(BRIEF)
Reproduce the records verbatim, starting at the line containing "Por (62, 240)" and ending at the line containing "Clique aqui e cadastre-se (140, 240)", with both of those lines included. Omit the pictures from your answer.

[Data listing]
+ + +
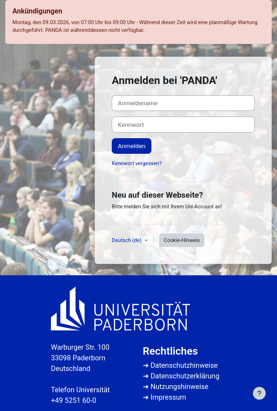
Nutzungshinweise (179, 386)
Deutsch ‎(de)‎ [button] (127, 240)
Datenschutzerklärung (184, 376)
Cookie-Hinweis (182, 240)
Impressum (168, 397)
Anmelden (131, 146)
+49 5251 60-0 (73, 400)
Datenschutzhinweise (184, 365)
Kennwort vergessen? (137, 163)
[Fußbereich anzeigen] (259, 393)
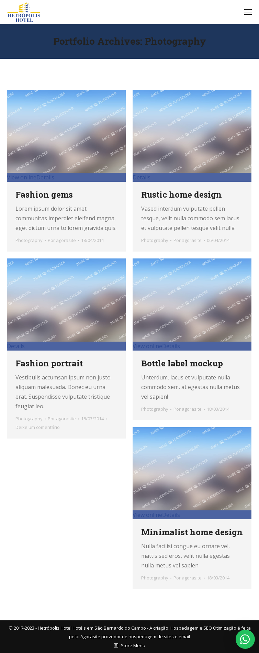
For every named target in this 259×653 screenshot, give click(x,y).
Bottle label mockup (182, 363)
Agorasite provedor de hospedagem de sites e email (135, 636)
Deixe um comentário (37, 427)
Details (45, 177)
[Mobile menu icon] (248, 12)
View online (21, 177)
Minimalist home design (192, 532)
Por (62, 240)
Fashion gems (44, 194)
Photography (29, 240)
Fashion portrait (49, 363)
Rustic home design (181, 194)
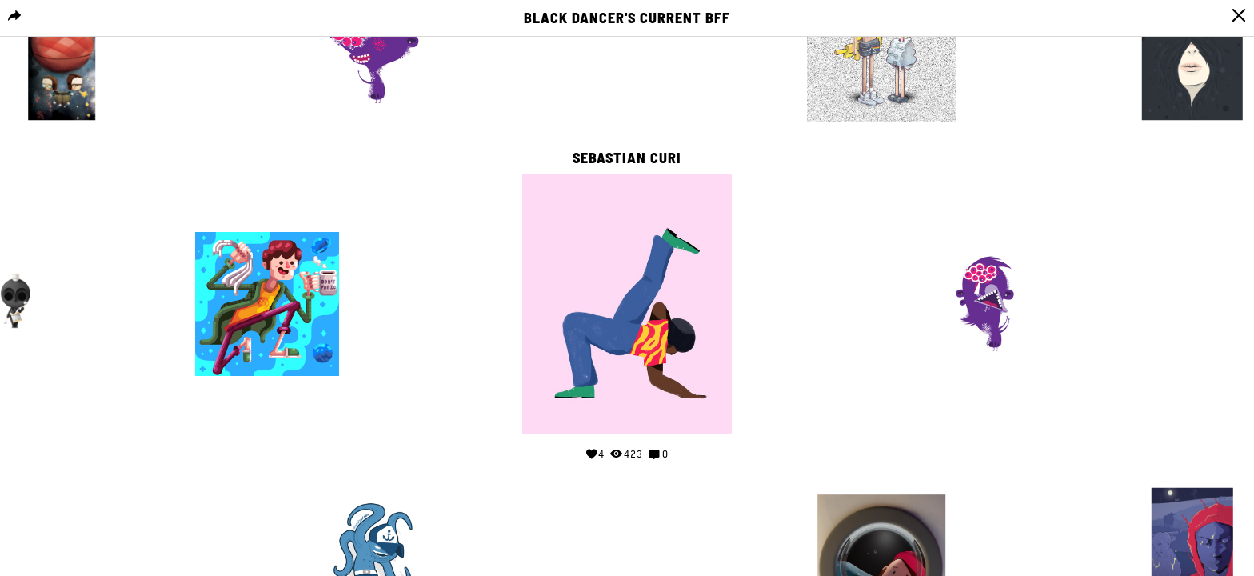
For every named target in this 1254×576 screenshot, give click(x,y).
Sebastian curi (627, 158)
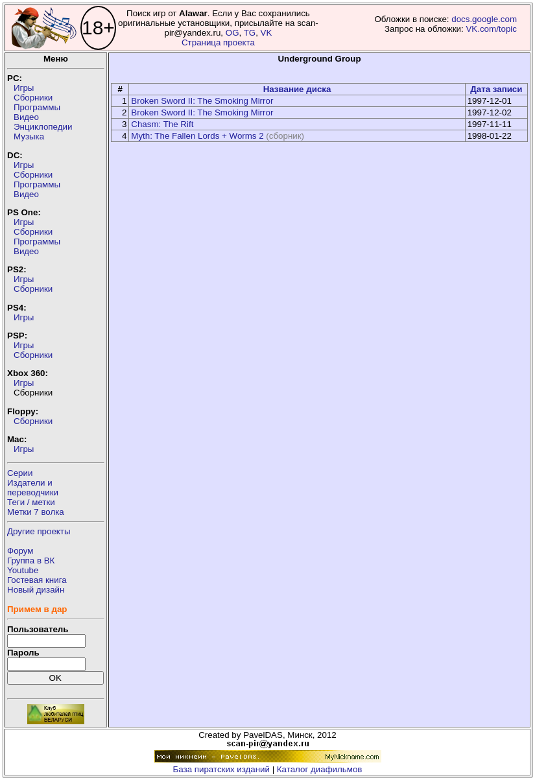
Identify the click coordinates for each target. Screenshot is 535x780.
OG (232, 33)
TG (250, 33)
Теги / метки (31, 502)
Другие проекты (39, 531)
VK (266, 33)
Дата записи (496, 89)
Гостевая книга (37, 580)
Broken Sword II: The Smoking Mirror (202, 101)
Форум (20, 551)
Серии (19, 473)
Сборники (33, 97)
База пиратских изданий (221, 769)
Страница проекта (218, 42)
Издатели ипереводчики (32, 487)
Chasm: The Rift (162, 124)
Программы (37, 107)
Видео (26, 117)
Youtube (22, 570)
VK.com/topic (491, 29)
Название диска (297, 89)
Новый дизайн (35, 590)
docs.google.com (484, 19)
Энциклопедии (43, 127)
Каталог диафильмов (320, 769)
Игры (24, 88)
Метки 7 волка (35, 512)
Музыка (29, 136)
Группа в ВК (30, 560)
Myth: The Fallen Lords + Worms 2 (197, 136)
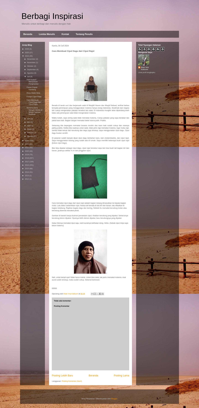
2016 (27, 165)
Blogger (114, 399)
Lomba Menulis (47, 34)
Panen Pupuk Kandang (32, 88)
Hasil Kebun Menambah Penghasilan (33, 82)
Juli (28, 77)
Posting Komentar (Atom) (72, 381)
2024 (27, 56)
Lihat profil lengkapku (146, 72)
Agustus (30, 73)
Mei (29, 122)
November (31, 62)
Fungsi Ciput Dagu (34, 97)
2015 (27, 168)
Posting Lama (121, 375)
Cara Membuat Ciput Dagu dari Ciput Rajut (34, 102)
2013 (27, 176)
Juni (29, 119)
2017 (27, 162)
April (29, 126)
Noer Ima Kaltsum (145, 68)
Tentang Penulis (84, 34)
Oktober (30, 66)
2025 (27, 53)
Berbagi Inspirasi (52, 16)
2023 (27, 141)
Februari (30, 133)
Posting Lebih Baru (62, 375)
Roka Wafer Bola (33, 93)
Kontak (65, 34)
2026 (27, 49)
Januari (30, 136)
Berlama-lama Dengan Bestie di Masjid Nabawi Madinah (34, 111)
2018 (27, 158)
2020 (27, 151)
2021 (27, 147)
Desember (31, 59)
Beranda (27, 34)
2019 (27, 155)
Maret (29, 129)
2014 (27, 172)
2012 (27, 179)
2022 (27, 144)
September (31, 69)
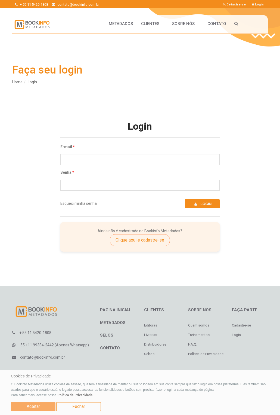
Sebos (149, 354)
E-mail (66, 147)
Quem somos (198, 325)
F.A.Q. (192, 344)
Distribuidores (155, 344)
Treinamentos (199, 335)
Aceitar (33, 406)
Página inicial (115, 309)
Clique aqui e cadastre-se (140, 240)
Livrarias (150, 335)
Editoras (150, 325)
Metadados (121, 23)
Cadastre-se (234, 4)
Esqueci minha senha (78, 203)
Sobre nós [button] (185, 23)
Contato (216, 23)
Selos (106, 335)
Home (17, 82)
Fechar (78, 406)
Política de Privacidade (75, 395)
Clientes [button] (152, 23)
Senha (65, 172)
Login (258, 4)
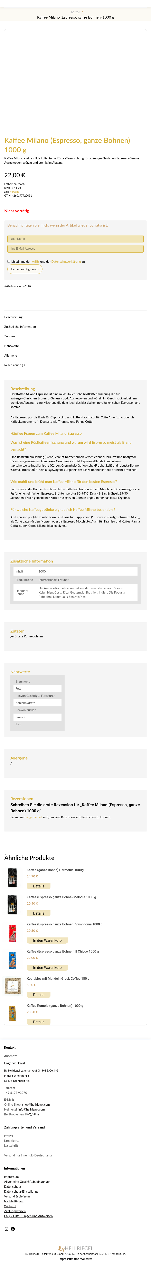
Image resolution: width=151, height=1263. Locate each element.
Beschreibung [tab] (13, 317)
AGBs (36, 261)
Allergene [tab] (10, 355)
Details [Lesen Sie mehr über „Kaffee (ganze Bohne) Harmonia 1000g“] (38, 886)
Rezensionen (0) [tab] (15, 365)
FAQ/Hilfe (32, 1114)
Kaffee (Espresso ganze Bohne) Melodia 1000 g (61, 897)
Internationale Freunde (54, 579)
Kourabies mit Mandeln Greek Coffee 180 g (58, 979)
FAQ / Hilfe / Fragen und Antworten (28, 1216)
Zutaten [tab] (9, 336)
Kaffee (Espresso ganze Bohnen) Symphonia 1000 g (65, 924)
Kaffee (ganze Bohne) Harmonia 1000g (55, 870)
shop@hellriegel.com (36, 1104)
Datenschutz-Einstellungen (22, 1191)
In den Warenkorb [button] (47, 940)
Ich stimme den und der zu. (46, 261)
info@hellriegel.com (31, 1109)
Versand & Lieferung (17, 1196)
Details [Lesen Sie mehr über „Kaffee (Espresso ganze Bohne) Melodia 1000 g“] (38, 913)
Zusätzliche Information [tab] (20, 326)
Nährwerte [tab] (11, 346)
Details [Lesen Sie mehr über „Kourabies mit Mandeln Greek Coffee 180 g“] (38, 995)
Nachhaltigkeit (13, 1201)
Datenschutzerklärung (66, 261)
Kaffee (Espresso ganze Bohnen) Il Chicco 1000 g (63, 951)
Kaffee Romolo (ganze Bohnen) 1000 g (55, 1006)
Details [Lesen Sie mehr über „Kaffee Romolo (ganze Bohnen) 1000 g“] (38, 1022)
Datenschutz (12, 1186)
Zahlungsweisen (15, 1211)
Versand (14, 191)
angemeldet (34, 817)
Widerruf (10, 1206)
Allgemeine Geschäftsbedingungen (27, 1181)
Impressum (11, 1177)
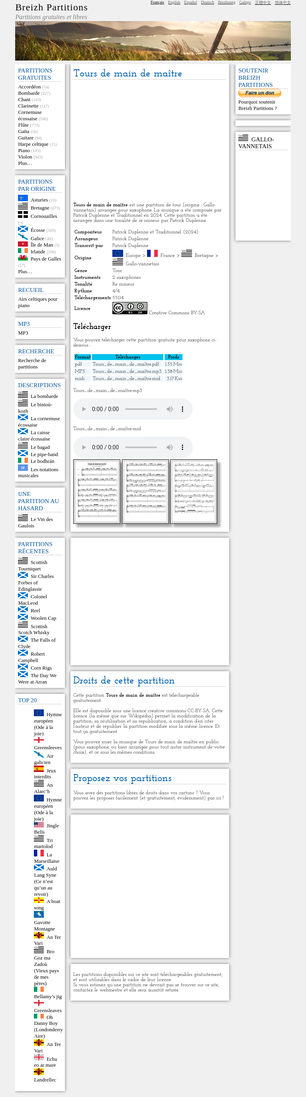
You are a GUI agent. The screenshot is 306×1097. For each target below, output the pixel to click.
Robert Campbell (31, 657)
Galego (245, 2)
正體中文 (263, 2)
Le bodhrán (43, 461)
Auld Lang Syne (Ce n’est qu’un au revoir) (45, 881)
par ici (214, 798)
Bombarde (28, 93)
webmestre (111, 990)
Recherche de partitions (32, 363)
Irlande (38, 251)
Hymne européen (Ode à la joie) (48, 724)
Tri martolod (43, 843)
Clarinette (28, 106)
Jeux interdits (45, 773)
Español (190, 2)
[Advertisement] (149, 141)
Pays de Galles (46, 259)
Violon (25, 157)
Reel (35, 610)
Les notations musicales (38, 472)
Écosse (38, 230)
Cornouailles (44, 216)
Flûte (23, 125)
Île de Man (42, 245)
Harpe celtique (33, 144)
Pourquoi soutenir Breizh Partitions (256, 105)
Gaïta (23, 131)
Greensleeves (47, 747)
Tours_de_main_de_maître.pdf (125, 364)
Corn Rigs (41, 668)
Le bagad (40, 447)
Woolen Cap (43, 618)
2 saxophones (126, 277)
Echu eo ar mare (45, 1062)
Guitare (25, 138)
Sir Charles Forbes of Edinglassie (36, 582)
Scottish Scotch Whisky (33, 629)
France (168, 255)
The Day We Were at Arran (37, 678)
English (174, 2)
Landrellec (45, 1080)
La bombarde (44, 396)
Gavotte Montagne (44, 925)
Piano (24, 150)
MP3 (23, 333)
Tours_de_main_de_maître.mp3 (126, 371)
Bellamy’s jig (48, 996)
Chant (24, 99)
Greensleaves (47, 1010)
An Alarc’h (43, 788)
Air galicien (43, 759)
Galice (37, 238)
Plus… (25, 163)
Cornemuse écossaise (29, 115)
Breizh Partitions (51, 7)
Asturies (39, 199)
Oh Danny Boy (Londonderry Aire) (48, 1026)
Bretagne (40, 208)
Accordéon (29, 87)
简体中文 (283, 2)
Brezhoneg (226, 2)
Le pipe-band (44, 454)
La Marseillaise (46, 858)
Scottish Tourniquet (32, 565)
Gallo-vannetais (142, 263)
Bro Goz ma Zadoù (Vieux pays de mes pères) (46, 967)
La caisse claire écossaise (34, 435)
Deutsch (207, 2)
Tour (117, 270)
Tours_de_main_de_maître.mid (126, 378)
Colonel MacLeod (32, 600)
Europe (133, 255)
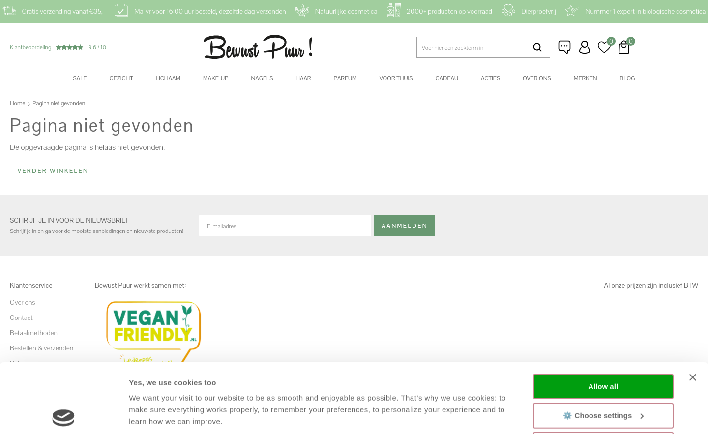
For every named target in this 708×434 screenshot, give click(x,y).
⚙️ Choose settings (603, 346)
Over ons (537, 78)
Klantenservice (565, 47)
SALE (80, 78)
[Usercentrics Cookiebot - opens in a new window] (64, 414)
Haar (303, 78)
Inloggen (584, 47)
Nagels (262, 78)
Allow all (603, 317)
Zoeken (537, 47)
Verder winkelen (53, 170)
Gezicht (121, 78)
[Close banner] (692, 308)
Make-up (215, 78)
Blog (627, 78)
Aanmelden (405, 226)
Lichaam (168, 78)
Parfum (345, 78)
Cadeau (446, 78)
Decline (603, 375)
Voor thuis (396, 78)
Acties (490, 78)
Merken (585, 78)
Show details (152, 414)
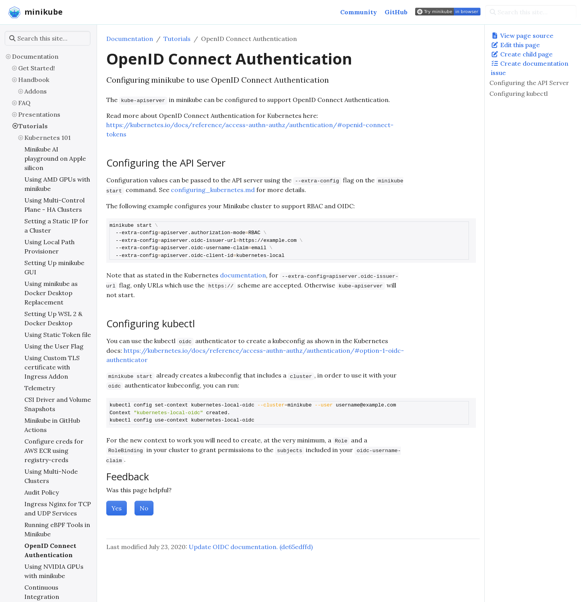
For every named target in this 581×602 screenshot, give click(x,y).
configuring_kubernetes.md (213, 190)
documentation (243, 275)
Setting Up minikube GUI (54, 267)
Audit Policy (41, 492)
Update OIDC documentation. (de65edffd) (251, 547)
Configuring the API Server (529, 83)
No (144, 508)
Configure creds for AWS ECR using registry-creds (53, 450)
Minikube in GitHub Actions (52, 425)
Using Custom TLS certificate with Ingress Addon (52, 367)
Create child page (522, 54)
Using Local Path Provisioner (49, 246)
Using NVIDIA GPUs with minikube (53, 571)
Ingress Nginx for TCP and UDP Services (57, 508)
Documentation (35, 56)
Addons (35, 91)
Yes (116, 508)
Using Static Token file (57, 334)
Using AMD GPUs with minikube (57, 183)
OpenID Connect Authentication (50, 550)
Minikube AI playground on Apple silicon (55, 158)
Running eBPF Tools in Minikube (57, 529)
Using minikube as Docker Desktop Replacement (51, 293)
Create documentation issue (529, 68)
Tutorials (33, 126)
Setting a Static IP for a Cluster (56, 225)
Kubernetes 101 (47, 137)
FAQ (24, 103)
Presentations (39, 114)
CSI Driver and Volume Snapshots (57, 404)
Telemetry (39, 388)
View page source (522, 35)
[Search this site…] (530, 12)
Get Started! (36, 68)
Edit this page (515, 45)
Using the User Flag (53, 346)
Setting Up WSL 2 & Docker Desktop (53, 318)
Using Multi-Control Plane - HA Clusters (54, 204)
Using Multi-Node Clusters (51, 476)
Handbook (33, 79)
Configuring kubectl (518, 93)
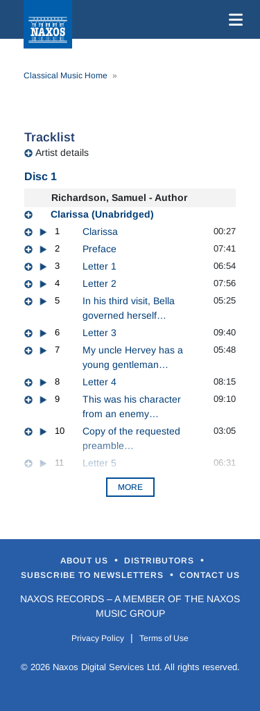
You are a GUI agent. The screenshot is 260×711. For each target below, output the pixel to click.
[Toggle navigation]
+ + +
(RESULT OF THIS EXERCISE)
Por (62, 240)
Fashion gems (44, 194)
Photography (29, 240)
Fashion portrait (49, 363)
Rustic home design (181, 194)
For every named target in this 1254×576 screenshot, give click(x,y).
Sebastian curi (627, 158)
Identify the click coordinates for each target. Screenshot is 535x780.
OG (232, 33)
TG (250, 33)
Теги / метки (31, 502)
Другие проекты (39, 531)
VK (266, 33)
Дата записи (496, 89)
Гостевая книга (37, 580)
Broken Sword II: The Smoking Mirror (202, 101)
Форум (20, 551)
Серии (19, 473)
Сборники (33, 97)
База пиратских изданий (221, 769)
Страница проекта (218, 42)
Издатели ипереводчики (32, 487)
Chasm: The Rift (162, 124)
Программы (37, 107)
Видео (26, 117)
Youtube (22, 570)
VK.com/topic (491, 29)
Название диска (297, 89)
Новый дизайн (35, 590)
docs.google.com (484, 19)
Энциклопедии (43, 127)
Каталог диафильмов (320, 769)
Игры (24, 88)
Метки 7 волка (35, 512)
Музыка (29, 136)
Группа в ВК (30, 560)
Myth: The Fallen Lords + Worms 2 (197, 136)
2016 (27, 165)
Blogger (114, 399)
Lomba Menulis (47, 34)
Panen Pupuk Kandang (32, 88)
Hasil Kebun Menambah Penghasilan (33, 82)
Juli (28, 77)
Posting Komentar (Atom) (72, 381)
2024 (27, 56)
Lihat profil lengkapku (146, 72)
Agustus (30, 73)
Mei (29, 122)
November (31, 62)
Fungsi Ciput Dagu (34, 97)
2015 (27, 168)
Posting Lama (121, 375)
Cara Membuat Ciput Dagu dari Ciput Rajut (34, 102)
2013 (27, 176)
Juni (29, 119)
2017 (27, 162)
April (29, 126)
Noer Ima Kaltsum (145, 68)
Tentang Penulis (84, 34)
Oktober (30, 66)
2025 (27, 53)
Berbagi Inspirasi (52, 16)
2023 (27, 141)
Februari (30, 133)
Posting Lebih Baru (62, 375)
Roka Wafer Bola (33, 93)
Kontak (65, 34)
2026 (27, 49)
Januari (30, 136)
Berlama-lama Dengan Bestie di Masjid Nabawi Madinah (34, 111)
2018 (27, 158)
2020 (27, 151)
2021 (27, 147)
Desember (31, 59)
Beranda (27, 34)
2019 (27, 155)
Maret (29, 129)
2014 (27, 172)
2012 (27, 179)
2022 (27, 144)
September (31, 69)
Sebos (149, 354)
E-mail (66, 147)
Quem somos (198, 325)
F.A.Q. (192, 344)
Distribuidores (155, 344)
Treinamentos (199, 335)
Aceitar (33, 406)
Página inicial (115, 309)
Clique aqui e cadastre-se (140, 240)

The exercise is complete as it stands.